Grijalva didn’t back down after Zinke’s tweet. “The American people know who I’m here to serve, and they know in whose interests I’m acting,” Grijalva said in an emailed statement. “They don’t know the same about Secretary Zinke.”

Grijalva also shot back on Twitter: “The allegations against Secretary Zinke are credible and serious. Instead of addressing the substantive issues raised in this morning’s op-ed, he’s resorting to personal attacks.”

Representatives for Zinke didn’t immediately respond to requests for comment.

According to a 2017 Arizona Daily Star article citing reporting by the Washington Times, Grijalva said he worked with the House Employment Counsel to reach a “severance package” with an employee that included “an agreement that neither of us would talk about it publicly” and had terms that “were consistent with House Ethics Committee guidance.” Grijalva said the funds came out of his “committee operating budget.”

In an interview with a Tucson TV station early this year, Grijalva said the female employee worked in his office only 28 days and that there were policy differences. Although Grijalva said he believed he would have prevailed in court, he stressed that the settlement, amounting to $48,000 in taxpayer dollars was “the best use of money.”

“Going to court would have been three or four times that cost,” Grijalva told the station. “I wouldn’t have done this on my own; I wouldn’t have done it without legal advice.”

According to the Daily Star, Grijalva was convicted of driving under the influence in 1985, while he was a member of the Tucson Unified School District board. “Whatever personal frailty I have drinking, it’s something I have to deal with and come to grips with,” he reportedly said at the time.

The Interior Department’s inspector general has launched at least seven probes into Zinke’s actions as secretary.
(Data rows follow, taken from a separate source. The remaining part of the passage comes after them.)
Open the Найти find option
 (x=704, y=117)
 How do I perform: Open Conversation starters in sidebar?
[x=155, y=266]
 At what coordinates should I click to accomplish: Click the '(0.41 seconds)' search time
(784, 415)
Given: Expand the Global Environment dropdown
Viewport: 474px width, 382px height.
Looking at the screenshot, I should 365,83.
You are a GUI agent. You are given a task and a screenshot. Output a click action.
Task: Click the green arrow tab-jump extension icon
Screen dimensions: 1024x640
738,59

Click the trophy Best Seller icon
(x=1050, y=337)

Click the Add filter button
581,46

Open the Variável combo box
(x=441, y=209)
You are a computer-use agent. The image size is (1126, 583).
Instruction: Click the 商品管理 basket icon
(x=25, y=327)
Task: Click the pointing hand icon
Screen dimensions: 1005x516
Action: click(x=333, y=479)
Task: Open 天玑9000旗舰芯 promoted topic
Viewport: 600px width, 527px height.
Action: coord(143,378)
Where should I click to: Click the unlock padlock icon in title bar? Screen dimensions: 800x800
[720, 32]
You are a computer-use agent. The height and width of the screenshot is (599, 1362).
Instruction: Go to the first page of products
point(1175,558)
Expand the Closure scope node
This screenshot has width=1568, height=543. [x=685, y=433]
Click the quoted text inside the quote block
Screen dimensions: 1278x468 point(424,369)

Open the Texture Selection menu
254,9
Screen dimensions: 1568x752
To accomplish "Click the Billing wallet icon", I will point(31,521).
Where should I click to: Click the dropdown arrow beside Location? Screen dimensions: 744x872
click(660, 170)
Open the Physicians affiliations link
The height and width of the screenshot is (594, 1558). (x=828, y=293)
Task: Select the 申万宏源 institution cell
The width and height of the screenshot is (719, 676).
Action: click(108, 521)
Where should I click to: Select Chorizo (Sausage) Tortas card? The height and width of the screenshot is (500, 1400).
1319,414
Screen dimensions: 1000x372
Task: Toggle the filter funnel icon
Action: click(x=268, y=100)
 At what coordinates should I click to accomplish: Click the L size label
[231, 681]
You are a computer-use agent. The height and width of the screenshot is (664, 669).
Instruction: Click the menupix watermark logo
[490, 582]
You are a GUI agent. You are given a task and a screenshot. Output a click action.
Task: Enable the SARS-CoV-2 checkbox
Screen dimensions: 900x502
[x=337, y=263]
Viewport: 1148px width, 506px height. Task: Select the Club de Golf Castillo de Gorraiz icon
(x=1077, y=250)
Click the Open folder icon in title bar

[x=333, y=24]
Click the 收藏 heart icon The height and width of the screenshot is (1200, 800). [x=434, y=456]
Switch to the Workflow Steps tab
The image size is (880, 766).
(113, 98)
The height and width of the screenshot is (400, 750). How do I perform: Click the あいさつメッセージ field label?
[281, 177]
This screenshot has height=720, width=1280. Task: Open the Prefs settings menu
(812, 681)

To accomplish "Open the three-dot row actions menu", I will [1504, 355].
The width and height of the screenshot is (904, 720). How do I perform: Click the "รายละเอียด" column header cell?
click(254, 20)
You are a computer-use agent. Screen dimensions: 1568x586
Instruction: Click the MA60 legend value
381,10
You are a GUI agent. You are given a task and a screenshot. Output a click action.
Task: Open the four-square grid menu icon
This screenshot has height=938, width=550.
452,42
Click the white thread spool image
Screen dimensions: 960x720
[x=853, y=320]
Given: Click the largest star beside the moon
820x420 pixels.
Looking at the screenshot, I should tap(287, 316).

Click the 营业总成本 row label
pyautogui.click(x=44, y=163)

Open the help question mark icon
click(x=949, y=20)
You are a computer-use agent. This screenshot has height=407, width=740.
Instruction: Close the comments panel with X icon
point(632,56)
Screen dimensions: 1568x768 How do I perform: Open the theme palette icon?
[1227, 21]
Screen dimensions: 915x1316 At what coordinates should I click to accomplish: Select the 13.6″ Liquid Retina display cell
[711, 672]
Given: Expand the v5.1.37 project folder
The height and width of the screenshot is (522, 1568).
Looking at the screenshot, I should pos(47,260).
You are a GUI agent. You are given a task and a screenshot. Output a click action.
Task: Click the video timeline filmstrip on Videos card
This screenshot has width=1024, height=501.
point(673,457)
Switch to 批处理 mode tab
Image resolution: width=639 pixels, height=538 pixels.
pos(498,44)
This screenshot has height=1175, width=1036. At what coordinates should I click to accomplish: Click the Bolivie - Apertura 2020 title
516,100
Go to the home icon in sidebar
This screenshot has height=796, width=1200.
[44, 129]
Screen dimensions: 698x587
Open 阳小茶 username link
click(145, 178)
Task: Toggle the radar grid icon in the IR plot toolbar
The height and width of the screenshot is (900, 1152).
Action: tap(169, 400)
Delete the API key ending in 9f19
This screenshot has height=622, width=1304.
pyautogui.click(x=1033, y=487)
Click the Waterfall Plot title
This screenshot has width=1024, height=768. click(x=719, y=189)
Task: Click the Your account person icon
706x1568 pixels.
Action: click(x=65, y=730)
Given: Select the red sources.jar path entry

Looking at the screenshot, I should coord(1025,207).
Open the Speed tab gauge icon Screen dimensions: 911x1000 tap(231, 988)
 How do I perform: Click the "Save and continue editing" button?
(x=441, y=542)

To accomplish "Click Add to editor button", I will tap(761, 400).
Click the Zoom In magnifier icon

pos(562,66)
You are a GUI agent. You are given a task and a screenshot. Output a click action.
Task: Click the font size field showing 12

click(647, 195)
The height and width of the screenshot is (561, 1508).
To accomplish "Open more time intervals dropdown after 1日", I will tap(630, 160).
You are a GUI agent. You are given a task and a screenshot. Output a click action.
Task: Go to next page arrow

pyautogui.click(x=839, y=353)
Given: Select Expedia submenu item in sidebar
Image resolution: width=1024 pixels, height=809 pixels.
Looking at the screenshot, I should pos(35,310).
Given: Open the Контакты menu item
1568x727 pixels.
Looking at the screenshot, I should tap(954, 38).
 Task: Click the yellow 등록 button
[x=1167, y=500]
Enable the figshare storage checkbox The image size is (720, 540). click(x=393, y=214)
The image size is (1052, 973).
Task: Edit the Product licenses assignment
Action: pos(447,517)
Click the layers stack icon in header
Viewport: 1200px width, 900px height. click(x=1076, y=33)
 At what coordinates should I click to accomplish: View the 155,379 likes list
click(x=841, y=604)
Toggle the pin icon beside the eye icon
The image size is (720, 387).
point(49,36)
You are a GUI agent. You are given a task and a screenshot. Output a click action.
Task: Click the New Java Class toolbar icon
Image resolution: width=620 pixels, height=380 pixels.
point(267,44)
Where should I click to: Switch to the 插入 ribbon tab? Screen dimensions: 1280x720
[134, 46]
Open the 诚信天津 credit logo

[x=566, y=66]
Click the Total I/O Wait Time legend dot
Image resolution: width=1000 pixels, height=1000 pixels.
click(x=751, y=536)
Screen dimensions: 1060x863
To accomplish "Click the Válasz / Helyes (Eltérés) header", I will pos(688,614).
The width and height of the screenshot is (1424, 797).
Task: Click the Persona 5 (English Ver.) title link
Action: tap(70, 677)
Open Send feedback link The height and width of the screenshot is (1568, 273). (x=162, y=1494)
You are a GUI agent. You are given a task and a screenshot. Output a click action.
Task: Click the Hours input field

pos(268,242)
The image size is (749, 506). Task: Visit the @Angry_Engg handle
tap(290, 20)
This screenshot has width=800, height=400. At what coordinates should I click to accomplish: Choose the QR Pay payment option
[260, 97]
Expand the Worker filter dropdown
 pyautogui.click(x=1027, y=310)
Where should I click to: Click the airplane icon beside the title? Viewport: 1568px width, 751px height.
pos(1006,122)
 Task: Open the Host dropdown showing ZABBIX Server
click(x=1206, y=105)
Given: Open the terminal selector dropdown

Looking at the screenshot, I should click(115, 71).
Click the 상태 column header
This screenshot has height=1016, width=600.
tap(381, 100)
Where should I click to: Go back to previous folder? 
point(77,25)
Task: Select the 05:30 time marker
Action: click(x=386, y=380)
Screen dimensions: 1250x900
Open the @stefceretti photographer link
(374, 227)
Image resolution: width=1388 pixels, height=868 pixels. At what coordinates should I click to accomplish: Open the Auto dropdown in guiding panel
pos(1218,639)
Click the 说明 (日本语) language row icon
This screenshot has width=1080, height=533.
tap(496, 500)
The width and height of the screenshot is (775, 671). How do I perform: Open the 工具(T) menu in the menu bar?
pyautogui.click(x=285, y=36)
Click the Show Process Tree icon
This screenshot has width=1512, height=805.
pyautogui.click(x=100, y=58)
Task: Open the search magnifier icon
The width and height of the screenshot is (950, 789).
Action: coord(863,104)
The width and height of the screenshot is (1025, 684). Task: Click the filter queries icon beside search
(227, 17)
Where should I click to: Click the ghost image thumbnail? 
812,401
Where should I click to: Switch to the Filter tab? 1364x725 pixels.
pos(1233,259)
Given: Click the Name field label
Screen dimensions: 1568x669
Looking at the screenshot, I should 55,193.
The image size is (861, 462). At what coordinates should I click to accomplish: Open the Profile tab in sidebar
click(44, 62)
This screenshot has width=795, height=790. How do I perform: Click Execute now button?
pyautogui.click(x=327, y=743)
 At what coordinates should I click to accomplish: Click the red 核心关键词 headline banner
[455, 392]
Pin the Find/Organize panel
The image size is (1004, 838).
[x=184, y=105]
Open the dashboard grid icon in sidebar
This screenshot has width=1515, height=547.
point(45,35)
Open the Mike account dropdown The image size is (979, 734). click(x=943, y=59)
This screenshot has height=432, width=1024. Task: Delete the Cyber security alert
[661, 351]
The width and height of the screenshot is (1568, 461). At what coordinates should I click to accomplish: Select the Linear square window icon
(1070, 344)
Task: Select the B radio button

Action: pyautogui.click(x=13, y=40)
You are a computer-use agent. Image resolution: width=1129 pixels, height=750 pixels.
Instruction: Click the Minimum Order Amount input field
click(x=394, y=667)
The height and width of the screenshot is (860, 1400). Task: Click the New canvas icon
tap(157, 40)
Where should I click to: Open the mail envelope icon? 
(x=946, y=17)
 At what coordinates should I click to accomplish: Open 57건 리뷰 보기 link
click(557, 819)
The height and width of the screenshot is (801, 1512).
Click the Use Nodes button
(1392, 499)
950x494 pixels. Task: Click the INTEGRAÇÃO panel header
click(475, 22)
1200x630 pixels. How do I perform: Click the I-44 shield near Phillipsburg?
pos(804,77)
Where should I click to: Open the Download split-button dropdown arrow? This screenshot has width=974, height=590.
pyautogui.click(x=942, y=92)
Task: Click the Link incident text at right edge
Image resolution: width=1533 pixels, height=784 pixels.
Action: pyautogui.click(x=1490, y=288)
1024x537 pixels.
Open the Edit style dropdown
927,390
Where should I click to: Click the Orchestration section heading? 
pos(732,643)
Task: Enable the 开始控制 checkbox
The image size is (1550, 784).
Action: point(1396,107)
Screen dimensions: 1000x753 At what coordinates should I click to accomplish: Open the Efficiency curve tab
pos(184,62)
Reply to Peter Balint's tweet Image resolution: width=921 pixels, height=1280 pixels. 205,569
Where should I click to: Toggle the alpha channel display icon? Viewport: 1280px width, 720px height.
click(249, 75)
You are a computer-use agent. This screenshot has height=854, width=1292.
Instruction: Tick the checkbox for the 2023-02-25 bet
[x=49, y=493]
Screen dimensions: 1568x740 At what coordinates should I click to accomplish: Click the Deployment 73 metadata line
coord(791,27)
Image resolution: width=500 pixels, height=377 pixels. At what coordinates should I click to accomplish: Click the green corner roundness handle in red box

The most serious involves a land deal in Zinke’s hometown of Whitefish, Montana, between a charitable foundation he created and a property development group backed by David J. Lesar, the chairman of oilfield services provider Halliburton Co.

The foundation, run by Zinke’s wife, Lolita, is allowing Lesar and his family to use a portion of its land as a parking lot for a planned development. Democrats have suggested a meeting Zinke held last year with Lesar, Lesar’s son and a Montana developer may have violated federal conflict of interest laws given the company’s broad interests before the Interior Department. The inspector general has referred the probe to the Justice Department for further investigation, opening the possibility of a criminal prosecution.

While Zinke and Grijalva sparred Friday, other lawmakers and advocates jumped into the fray. Representative Nydia Velazquez, the top Democrat on the House Small Business Committee, also asked for Zinke’s resignation, saying on Twitter that the Interior secretary “has brought a culture of corruption and corporate favoritism to an agency tasked with caring for our public lands and resources. The American people deserve better.”

Jennifer Rokala, head of the Center for Western Priorities advocacy group, cast Zinke’s Twitter response as bizarre.

“Even by Secretary Zinke’s standards, this is a new low,” Rokala said by email. “It’s unbecoming of a cabinet secretary. It’s also foolish to pick a fight with a member of Congress who will soon have oversight and subpoena power over your agency.”

--With assistance from Erik Wasson and Susan Decker.